The Performante is properly fast, reaching 100 kilometres per hour after 2.9 seconds and 200 after a mere 8.9. It rips through the air effortlessly as if the laws of aerodynamic drag do not apply to it. If anything I felt the official acceleration numbers may be a bit on the conservative side. But acceleration is not even half of what the Performante is about. From the moment you turn the steering wheel the first time, you realise this is a car that wants to change direction. It has a very fast steering rack, meaning you need very little angle on the steering wheel to get a significant turning angle on the front wheels, and it’s incredibly direct. But even more importantly, the front axle has all the grip in the world now. The front of the car does what you tell it to do, and the tires stick to the road with the same conviction as a newborn kitten putting its nails into your favourite kashmir sweater. When pushed to the limit, there is no terminal understeer but rather the car remains neutral with a slight tendency to oversteer. It really does not feel like an all-wheel-drive car when you turn it into a corner, it’s just so sharp. Once you get into the corner exit phase and you apply the power, the all-wheel-drive system does distribute more power to the front wheel and the car propels itself out of the corner extremely well. It’s all a bit mind boggling, actually. Everything happens very quickly, to the point that the car is redefining what you think is fast and how late you can brake for the next corner. Your brain takes a little while to adjust to just how quick this car is, and once it does I’m afraid that «normally» fast cars suddenly feel a lot slower than they used to.
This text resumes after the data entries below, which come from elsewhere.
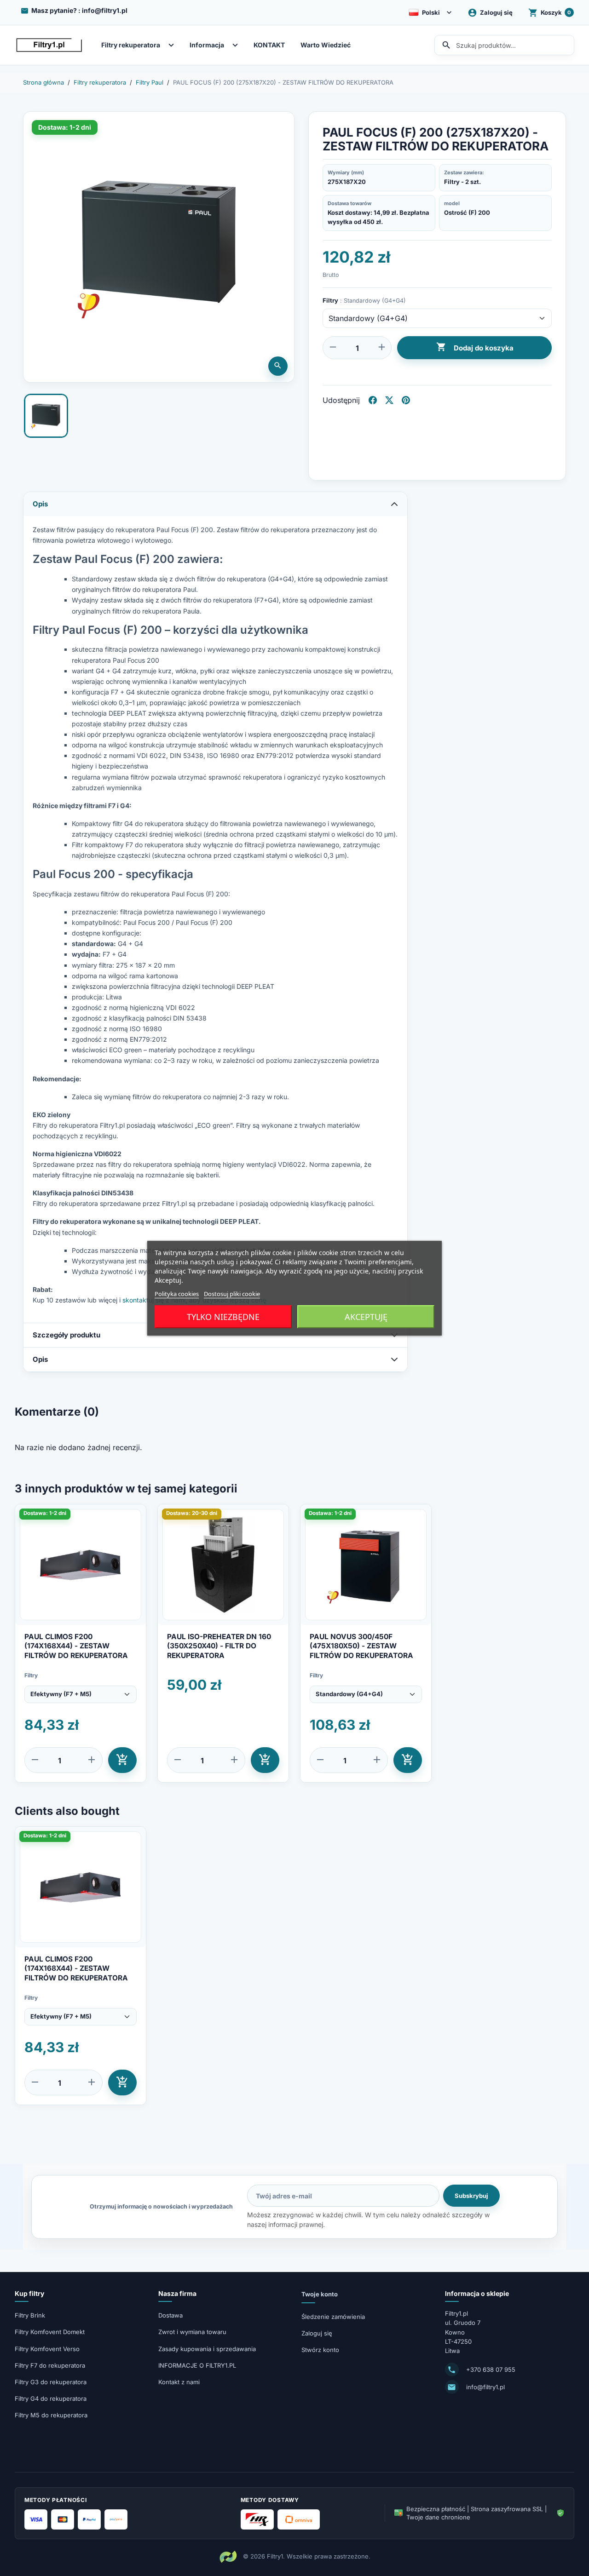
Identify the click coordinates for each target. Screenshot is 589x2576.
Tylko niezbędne (223, 1316)
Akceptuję (366, 1316)
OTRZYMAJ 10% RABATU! (294, 1406)
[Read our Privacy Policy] (386, 1365)
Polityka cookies (177, 1293)
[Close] (386, 1163)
Launch Control in a Huracan Performante is a pretty violent experience

Backstage footage of our hard work…

Lamborghini’s biggest innovation on the Huracan Performante is their active aerodynamics system called ALA. Active aerodynamics are basically a way to have your cake and eat it, too. When you put large wings on a car, you can create downforce but the downside is that you create so much drag that you slow the car down on the straights. Active aero minimises that drag by moving the aerodynamic surfaces to a lesser angle of attack on the straights and then move them back when you need the extra grip in a corner. ALA goes further by employing aerodynamic vectoring — improving the car’s ability to rotate and increase overall grip by changing the aero balance between the left and right hand side of the car. For example, in a right hand corner it will apply more downforce on the right hand side of the car and reduce it on the left, thereby decreasing the grip deficit which the inside wheels have during cornering due to the car’s weight shifting more onto the outside wheels. It’s a very clever system, but of course you will need to be going pretty quickly to notice the system working. Back in July I had the opportunity to drive a Huracan Performante on Moscow raceway for a couple of laps, and when switching between drive modes the difference that ALA makes in cross drive mode was noticeable, particularly on entry into the AMG corner when carrying sufficient speed. It has been said before that developing cars to be fast on the Nurburgring makes them terrible road cars, but that certainly isn’t true here. The car gives you huge confidence that it’s not going to do anything you don’t expect, and that is the key to getting a great lap time. Or simply having fun for that matter.

Cars with Jan Coomans. Lamborghini Huracan Performante

Given its massive performance potential, the Huracan Performante really does need a racetrack to come into its own, but that doesn’t mean it’s no good to drive on the street. On the contrary, it provides a great sense of occasion no matter where you drive it, providing sensations that are getting ever more rare as the large, high RPM naturally aspirated engines are slowly going the way of the Dodo. This is a car I would buy and keep until the last drop of gasoline has dried up — and put it in my living room after that. Somehow, it is a lot more than the sum of its many German parts. The Lamborghini Huracan Performante is a very good reason to get rich. Though it could also simply be a good alternative to buying a house or flat. Because, as the saying goes, you can sleep in your car but you can’t race your house. I’m thinking it might be worth it.